START GIVEN ENTRIES

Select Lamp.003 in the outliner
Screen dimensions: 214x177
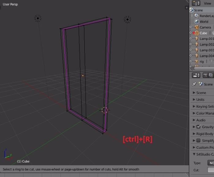tap(207, 50)
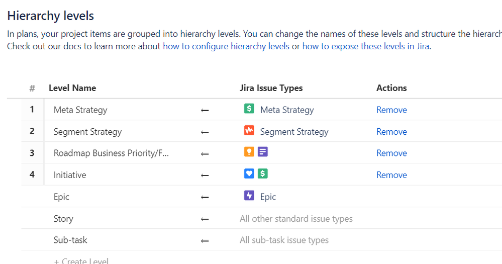Click 'All other standard issue types' field
Screen dimensions: 502x264
click(x=296, y=219)
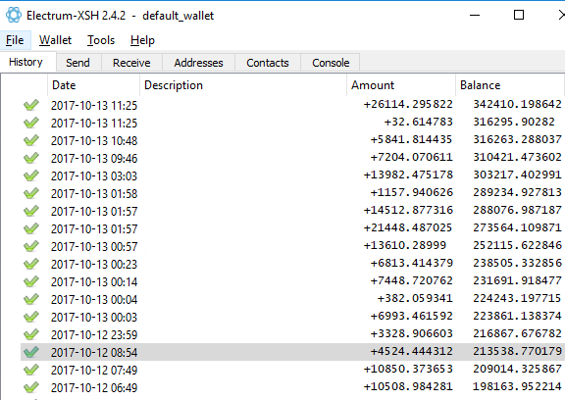
Task: Open the Tools menu
Action: tap(101, 40)
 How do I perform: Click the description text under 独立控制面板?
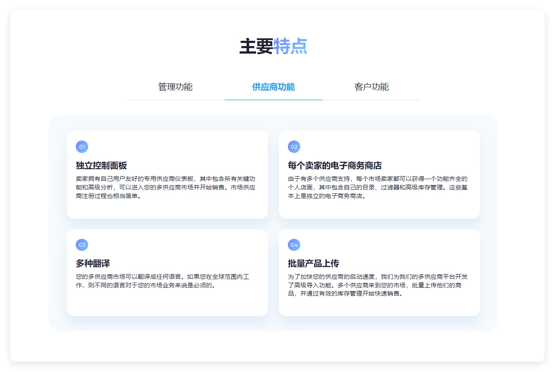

END GIVEN ENTRIES

◆ DESCRIPTION OF THE TASK: All that belongs in the answer is the exact run of lines from the line containing "Screen dimensions: 214x177" to the end of the listing above, pictures removed.

◆ OUTPUT FOR THIS TASK:
Screen dimensions: 214x177
tap(207, 50)
Click 'All other standard issue types' field
Screen dimensions: 502x264
click(x=296, y=219)
Task: Open the Tools menu
Action: tap(101, 40)
 How do I perform: Click the description text under 独立控制面板?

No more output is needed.